Output the entries exactly. Start at the first line, finish with the line containing "You are a computer-use agent. 248x156 pixels.", and omit the pictures.

## EXERCISE MATERIALS
· · ·

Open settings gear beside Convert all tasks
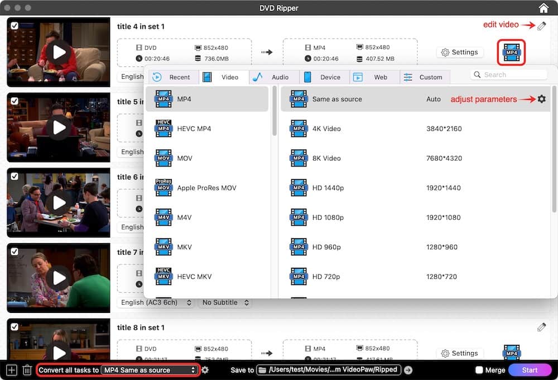Viewport: 558px width, 380px height. click(x=205, y=370)
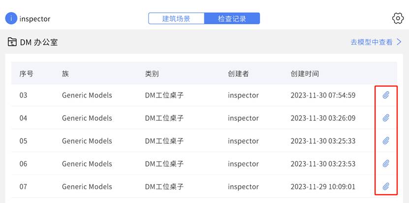Click the DM 办公室 folder icon
Screen dimensions: 409x203
click(x=12, y=42)
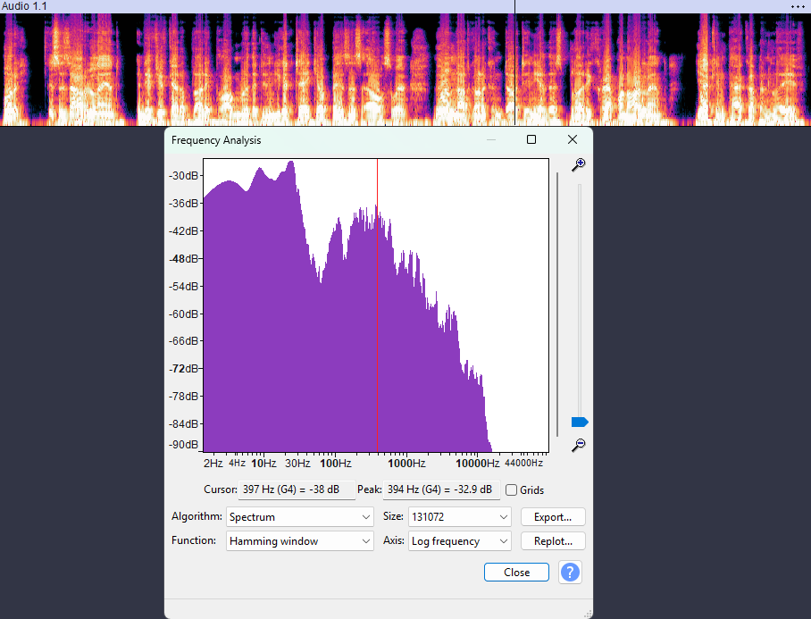Close Frequency Analysis using the title bar X
Screen dimensions: 811x619
[x=573, y=140]
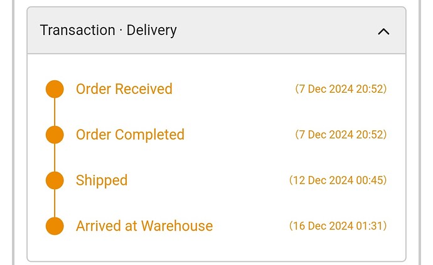Select the Order Received orange status dot

[55, 89]
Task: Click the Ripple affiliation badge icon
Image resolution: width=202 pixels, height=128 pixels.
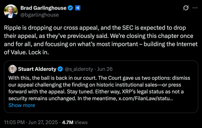Action: [77, 8]
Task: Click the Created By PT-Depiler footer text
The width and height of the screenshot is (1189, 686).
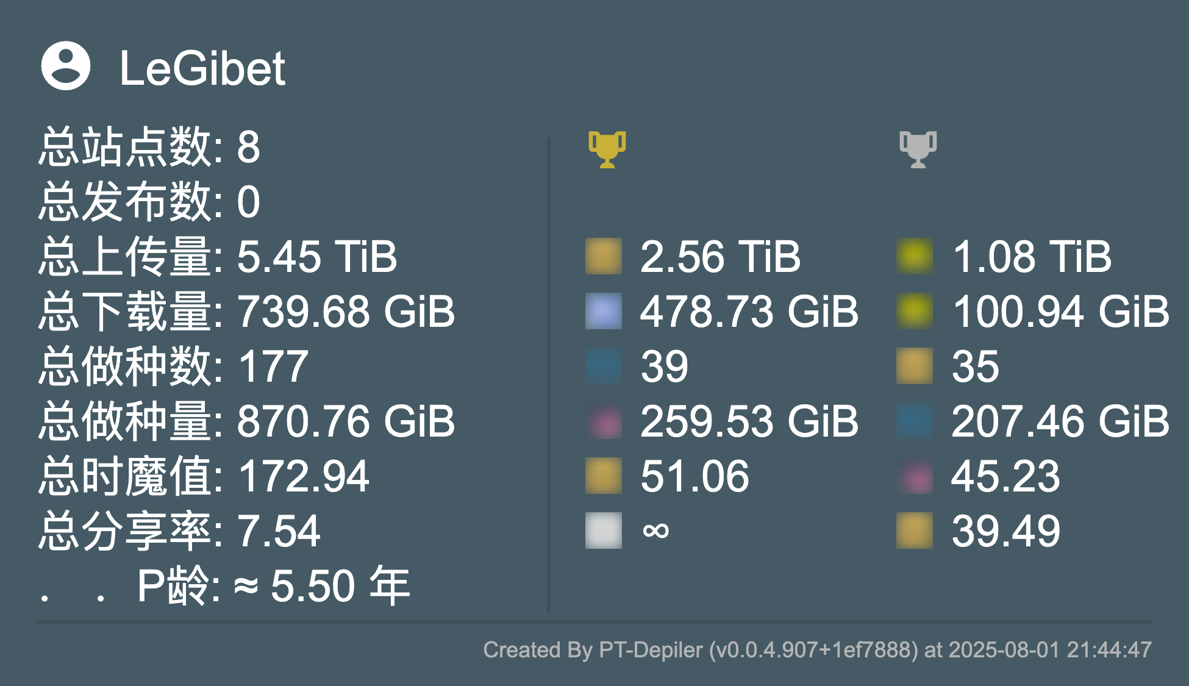Action: click(818, 650)
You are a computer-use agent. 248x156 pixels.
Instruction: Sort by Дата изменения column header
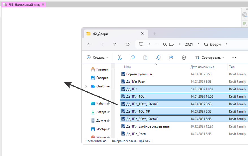tap(202, 67)
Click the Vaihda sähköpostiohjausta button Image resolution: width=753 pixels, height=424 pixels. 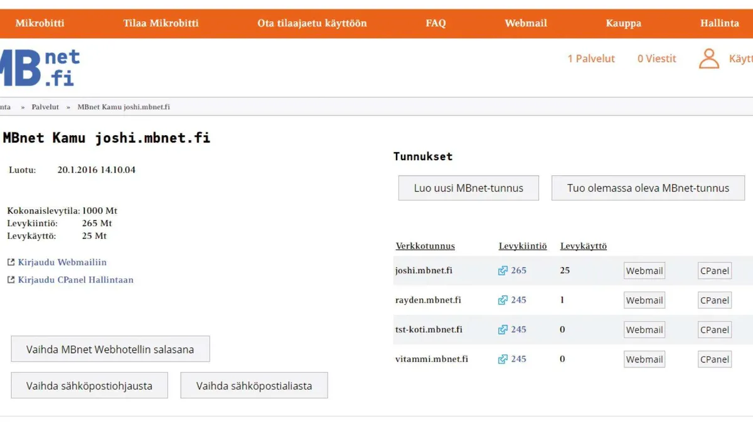click(89, 386)
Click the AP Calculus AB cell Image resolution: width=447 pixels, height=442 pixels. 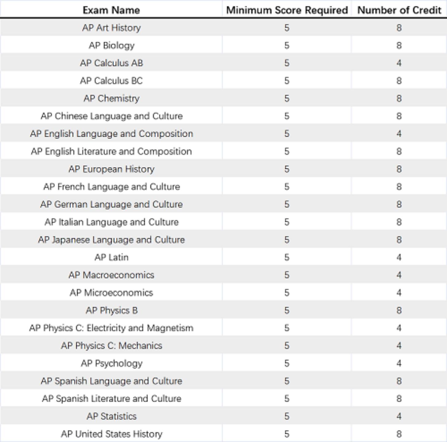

· · ·

## EXPECTED ANSWER
Open settings gear beside Convert all tasks
Viewport: 558px width, 380px height. click(x=205, y=370)
Click the DM 办公室 folder icon
Screen dimensions: 409x203
click(x=12, y=42)
Close Frequency Analysis using the title bar X
Screen dimensions: 811x619
[x=573, y=140]
Select the Order Received orange status dot

[55, 89]
Task: Click the Ripple affiliation badge icon
Image resolution: width=202 pixels, height=128 pixels.
Action: [77, 8]
Task: Click the Created By PT-Depiler footer text
The width and height of the screenshot is (1189, 686).
Action: click(818, 650)
You are a computer-use agent. 248x156 pixels.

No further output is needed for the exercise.